Idiopathic multicentric Castleman disease is a rare lymphoproliferative disorder that is clinically classified into idiopathic plasmacytic lymphadenopathy (IPL); thrombocytopenia, anasarca, fever, reticulin fibrosis, and organomegaly (TAFRO); and not otherwise specified (NOS). Although each subtype shows varying degrees of hypervascularity, no statistical data on the degree of vascularization have been reported. Additionally, the mechanisms underlying vascularization in each clinical subtype are poorly understood.
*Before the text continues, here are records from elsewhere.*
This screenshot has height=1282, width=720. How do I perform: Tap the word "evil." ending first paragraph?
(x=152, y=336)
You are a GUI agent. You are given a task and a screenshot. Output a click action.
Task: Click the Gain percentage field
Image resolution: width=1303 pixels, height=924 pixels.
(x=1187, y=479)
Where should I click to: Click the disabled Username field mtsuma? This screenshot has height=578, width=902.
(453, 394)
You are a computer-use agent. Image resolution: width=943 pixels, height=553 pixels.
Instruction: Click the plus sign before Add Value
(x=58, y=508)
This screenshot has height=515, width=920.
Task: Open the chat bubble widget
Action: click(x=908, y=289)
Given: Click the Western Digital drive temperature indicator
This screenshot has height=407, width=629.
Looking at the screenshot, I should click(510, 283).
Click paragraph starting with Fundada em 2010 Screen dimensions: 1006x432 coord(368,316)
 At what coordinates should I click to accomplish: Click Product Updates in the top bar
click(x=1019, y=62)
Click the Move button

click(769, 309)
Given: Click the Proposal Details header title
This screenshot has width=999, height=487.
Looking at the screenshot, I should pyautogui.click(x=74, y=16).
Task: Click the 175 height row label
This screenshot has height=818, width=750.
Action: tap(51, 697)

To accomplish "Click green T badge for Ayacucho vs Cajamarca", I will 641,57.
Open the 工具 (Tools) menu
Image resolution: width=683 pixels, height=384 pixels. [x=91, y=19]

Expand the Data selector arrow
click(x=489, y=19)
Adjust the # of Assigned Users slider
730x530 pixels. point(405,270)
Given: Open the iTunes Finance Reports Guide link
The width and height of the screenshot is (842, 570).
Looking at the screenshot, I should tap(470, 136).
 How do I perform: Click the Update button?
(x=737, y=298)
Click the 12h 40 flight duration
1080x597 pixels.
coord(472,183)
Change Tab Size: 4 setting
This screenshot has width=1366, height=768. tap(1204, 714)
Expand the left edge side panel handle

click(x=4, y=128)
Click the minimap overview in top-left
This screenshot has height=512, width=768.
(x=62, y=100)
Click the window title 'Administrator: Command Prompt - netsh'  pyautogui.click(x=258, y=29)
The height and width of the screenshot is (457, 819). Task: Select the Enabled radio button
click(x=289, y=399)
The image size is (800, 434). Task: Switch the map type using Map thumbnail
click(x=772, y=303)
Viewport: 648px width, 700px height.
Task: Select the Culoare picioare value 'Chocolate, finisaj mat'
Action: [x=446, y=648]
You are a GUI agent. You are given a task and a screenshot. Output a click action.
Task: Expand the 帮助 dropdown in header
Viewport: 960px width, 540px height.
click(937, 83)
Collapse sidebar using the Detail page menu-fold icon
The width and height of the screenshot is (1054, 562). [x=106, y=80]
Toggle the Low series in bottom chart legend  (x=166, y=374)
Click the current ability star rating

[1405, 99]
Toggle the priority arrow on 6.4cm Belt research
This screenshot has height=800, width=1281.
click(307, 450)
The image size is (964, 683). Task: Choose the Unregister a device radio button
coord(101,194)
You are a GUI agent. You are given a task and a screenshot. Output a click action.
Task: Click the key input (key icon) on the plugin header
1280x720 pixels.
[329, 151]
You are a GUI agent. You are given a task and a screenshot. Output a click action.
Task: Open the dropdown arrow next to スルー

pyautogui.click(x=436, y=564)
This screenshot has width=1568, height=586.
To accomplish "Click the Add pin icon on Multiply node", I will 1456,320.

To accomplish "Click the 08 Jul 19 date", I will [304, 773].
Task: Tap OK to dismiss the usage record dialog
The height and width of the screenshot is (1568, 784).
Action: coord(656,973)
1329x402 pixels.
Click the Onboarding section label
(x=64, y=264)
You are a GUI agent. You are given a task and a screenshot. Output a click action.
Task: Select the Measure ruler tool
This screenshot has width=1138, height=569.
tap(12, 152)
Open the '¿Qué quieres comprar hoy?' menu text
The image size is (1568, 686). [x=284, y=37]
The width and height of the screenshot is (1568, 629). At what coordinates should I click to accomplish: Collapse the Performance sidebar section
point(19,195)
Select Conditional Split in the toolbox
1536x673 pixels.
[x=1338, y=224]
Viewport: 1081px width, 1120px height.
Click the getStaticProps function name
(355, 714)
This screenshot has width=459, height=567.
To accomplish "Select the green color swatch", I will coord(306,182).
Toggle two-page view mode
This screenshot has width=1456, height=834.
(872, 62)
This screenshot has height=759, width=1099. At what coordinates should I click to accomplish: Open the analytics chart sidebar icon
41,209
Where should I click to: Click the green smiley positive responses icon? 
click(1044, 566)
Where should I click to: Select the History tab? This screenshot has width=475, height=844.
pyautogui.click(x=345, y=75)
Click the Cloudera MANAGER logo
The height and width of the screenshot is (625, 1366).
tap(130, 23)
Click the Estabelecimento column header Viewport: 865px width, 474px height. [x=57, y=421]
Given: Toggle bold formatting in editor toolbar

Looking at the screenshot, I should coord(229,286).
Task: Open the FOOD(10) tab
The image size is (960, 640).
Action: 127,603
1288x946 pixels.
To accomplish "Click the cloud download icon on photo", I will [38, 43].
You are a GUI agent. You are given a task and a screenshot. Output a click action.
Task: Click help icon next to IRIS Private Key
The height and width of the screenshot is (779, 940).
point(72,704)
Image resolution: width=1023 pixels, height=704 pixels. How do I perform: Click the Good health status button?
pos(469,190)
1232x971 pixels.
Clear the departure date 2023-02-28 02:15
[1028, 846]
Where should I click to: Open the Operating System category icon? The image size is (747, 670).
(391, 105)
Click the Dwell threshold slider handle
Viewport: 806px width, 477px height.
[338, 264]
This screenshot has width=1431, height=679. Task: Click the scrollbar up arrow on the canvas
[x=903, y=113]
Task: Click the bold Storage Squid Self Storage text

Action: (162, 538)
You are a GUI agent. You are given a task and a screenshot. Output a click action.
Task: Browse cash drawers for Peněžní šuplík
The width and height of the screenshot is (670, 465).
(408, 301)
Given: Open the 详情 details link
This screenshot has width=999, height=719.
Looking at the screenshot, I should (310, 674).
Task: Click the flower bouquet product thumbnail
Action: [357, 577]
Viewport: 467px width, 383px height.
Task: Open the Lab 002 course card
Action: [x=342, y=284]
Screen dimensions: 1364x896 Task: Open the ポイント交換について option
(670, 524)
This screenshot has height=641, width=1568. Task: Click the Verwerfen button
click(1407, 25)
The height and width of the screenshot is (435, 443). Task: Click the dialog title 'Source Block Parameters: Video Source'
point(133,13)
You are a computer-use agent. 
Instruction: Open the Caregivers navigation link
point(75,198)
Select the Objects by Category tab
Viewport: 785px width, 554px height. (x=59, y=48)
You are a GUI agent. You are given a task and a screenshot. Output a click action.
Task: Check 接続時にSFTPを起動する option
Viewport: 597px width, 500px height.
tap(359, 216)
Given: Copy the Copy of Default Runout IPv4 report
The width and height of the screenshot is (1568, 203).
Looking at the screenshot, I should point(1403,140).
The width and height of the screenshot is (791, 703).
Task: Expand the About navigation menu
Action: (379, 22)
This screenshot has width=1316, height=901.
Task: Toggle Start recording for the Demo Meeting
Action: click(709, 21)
Here, we aimed to clarify these mechanisms by evaluating the histopathological characteristics of each clinical subtype across 37 patients and performing a whole-transcriptome analysis focusing on angiogenesis-related gene expression. Histologically, TAFRO and NOS exhibited a significantly higher degree of vascularization than IPL (IPL vs TAFRO, P < .001; IPL vs NOS, P = .002). In addition, the germinal centers (GCs) were significantly more atrophic in TAFRO than in IPL. In TAFRO and NOS, “whirlpool vessels” in GCs were seen in most cases (TAFRO, 9/9, 100%; NOS, 6/8, 75%) but not in IPL (IPL vs TAFRO, P < .001; IPL vs NOS, P = .007). Likewise, immunostaining for Ets-related gene revealed higher levels in endothelial cells of GCs in TAFRO than in IPL (P = .014), and TAFRO and NOS were associated with a significantly higher number of endothelial cells in interfollicular areas compared with that in IPL (TAFRO vs IPL, P < .001; NOS vs IPL, P = .002). Gene expression analysis revealed that the PI3K–Akt signaling pathway was significantly enriched in the TAFRO and NOS (TAFRO/NOS) groups. This pathway, which may be activated by vascular endothelial growth factor A and some integrins, is known to affect angiogenesis by increasing vascular permeability, which may explain the clinical manifestations of anasarca and/or fluid retention in TAFRO/NOS. These results suggest that the PI3K–Akt pathway plays an important role in the pathogenesis of TAFRO/NOS.